Deep Fried Cosmopolitan - Contest Finalist – A delicious fried pastry is filled with rich cheesecake and topped with a sweet & tangy cranberry glaze and a lime wedge. Served on a stick. (Desperados – Nimitz Dr.)

Donkey Tails - Contest Finalist – Large all-beef franks, slit on one side and generously stuffed with sharp cheddar cheese, are wrapped tightly in a large flour tortilla and fried until golden brown. Served with mustard, chili, or Ruth’s salsa. (Ruth’s Tamale House – Cotton Bowl Plaza & Nimitz Dr.)
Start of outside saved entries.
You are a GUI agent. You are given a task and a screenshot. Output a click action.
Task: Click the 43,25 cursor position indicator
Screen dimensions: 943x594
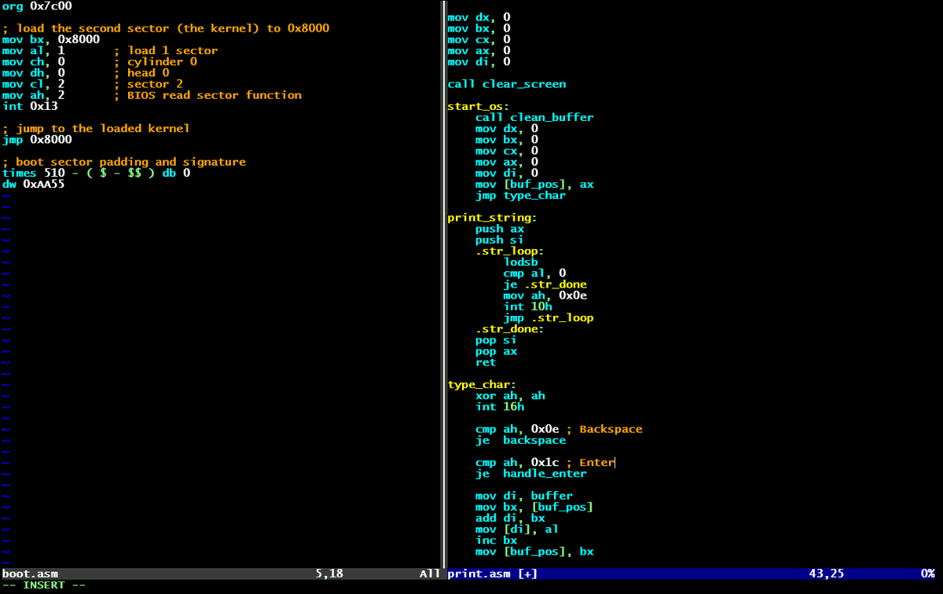(x=829, y=574)
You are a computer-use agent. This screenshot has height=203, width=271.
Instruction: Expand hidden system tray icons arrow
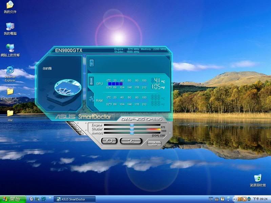[x=234, y=199]
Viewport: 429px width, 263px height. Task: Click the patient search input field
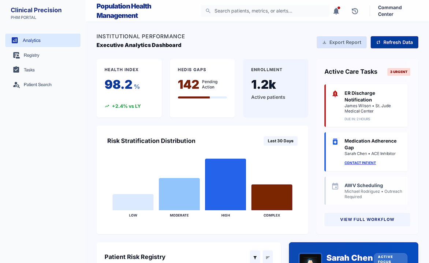tap(265, 11)
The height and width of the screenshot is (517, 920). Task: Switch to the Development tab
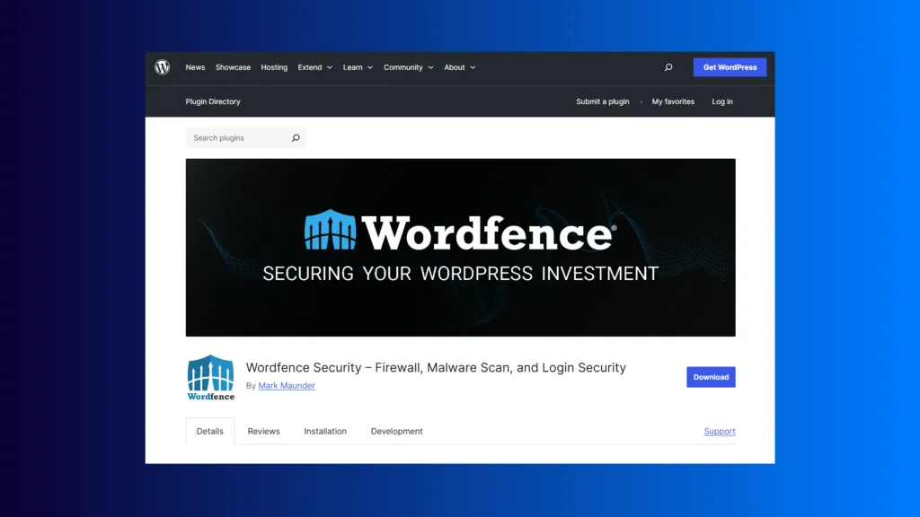pos(396,432)
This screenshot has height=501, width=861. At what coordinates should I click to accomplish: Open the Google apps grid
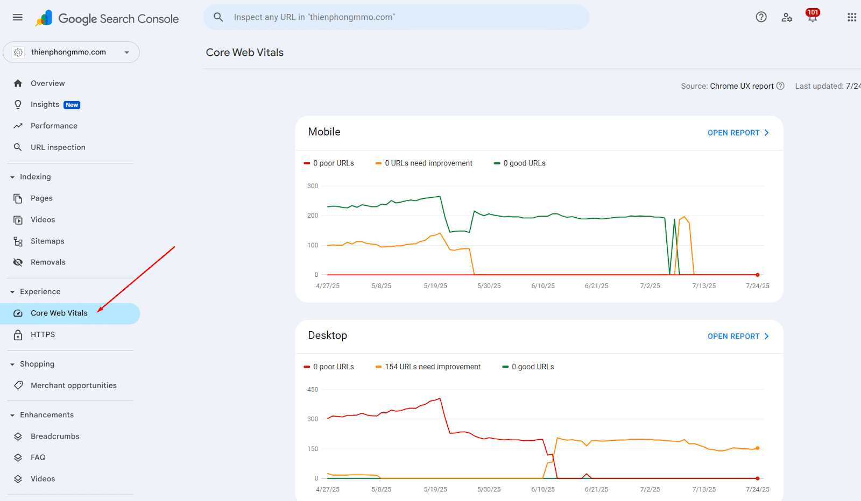tap(851, 17)
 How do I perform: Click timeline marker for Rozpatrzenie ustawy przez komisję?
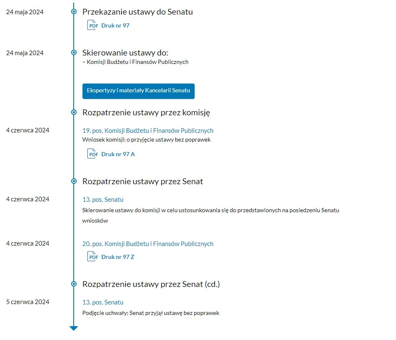pyautogui.click(x=74, y=112)
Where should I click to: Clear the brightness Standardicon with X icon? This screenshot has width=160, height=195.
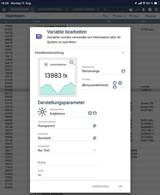[90, 113]
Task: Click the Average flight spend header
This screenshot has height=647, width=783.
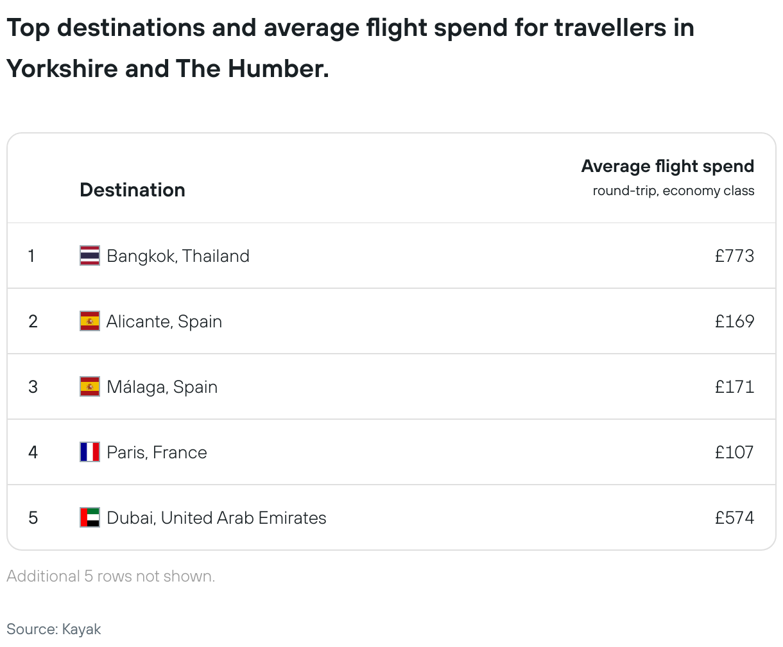Action: [667, 166]
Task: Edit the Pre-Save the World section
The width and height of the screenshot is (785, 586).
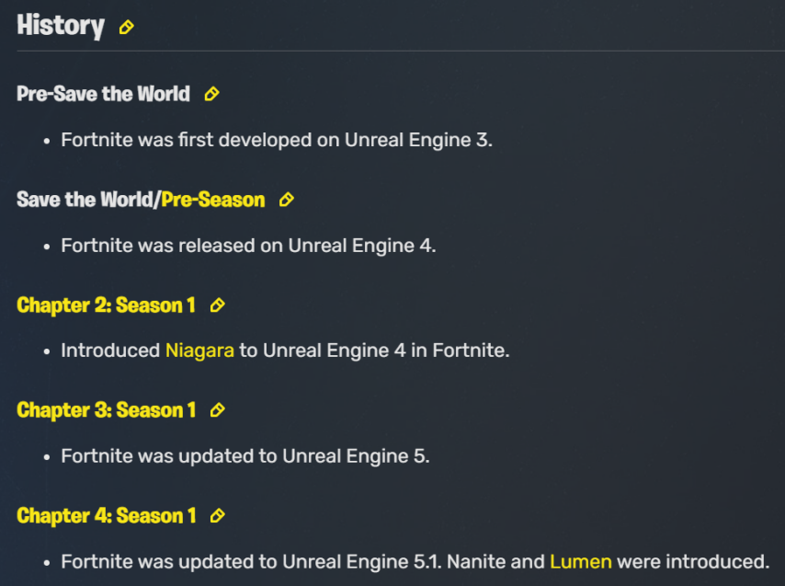Action: [x=211, y=94]
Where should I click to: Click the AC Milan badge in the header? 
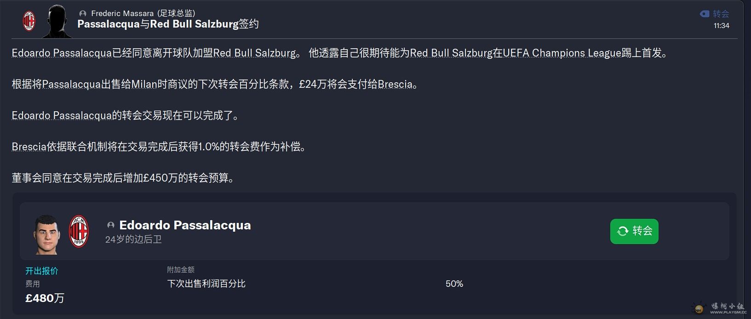point(29,21)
Fernie’s Fried Chicken n’ Waffle – A toasted 7″ round waffle, brushed with melted butter and topped with three extra-crunchy honey-battered chicken breast tenders. Served with syrup or white cream gravy. Sweet and salty. (The Dock – Embarcadero Building)

Fernie’s Fried Choco-rito - Contest Finalist – A flour tortilla – stuffed with marshmallows, coconut, candy bar pieces, caramel morsels and cinnamon – is dipped in pancake batter and deep fried to a crispy, crunchy outside and sweet, gooey inside. Drizzled with honey and topped with whipped cream. (The Dock – Embarcadero Building)

Fernie’s Fried Mac ‘n Cheese - Contest Finalist – Texas-sized bites of macaroni & cheese, covered with a layer of garlic & herb-flavored bread crumbs, are deep fried until crispy outside and hot & cheesy inside. Served on a stick with a side of dipping sauces. (The Dock – Embarcadero Building)

Fried Coke - Contest Finalist – Smooth spheres of Coca-Cola-flavored batter are deep fried, drizzled with pure Coke fountain syrup, topped with whipped cream, cinnamon sugar and a cherry. Served in souvenir contoured glasses. (Vandalay Industries – Nimitz Dr. and Midway)

Fried Pancake Sundae – Tasty country sausage bites wrapped in a light pancake batter, deep fried to perfection , topped with whipped cream, lightly glazed with hot fudge sauce and finished with a cherry on top. Pineapple and strawberry glaze options available. (Smokey John’s BBQ – Cotton Bowl Plaza & Midway)

Fried Praline Perfection - Contest Finalist – Guaranteed to melt in your mouth. Plump coconut and pecan pralines, battered and fried to a rich golden crust. Served warm with powdered sugar. (Shirley London & Sons – Midway near Texas Star)

These and other new offerings can be found here. With items like these, is it any wonder why there’s an obesity problem in the U.S.?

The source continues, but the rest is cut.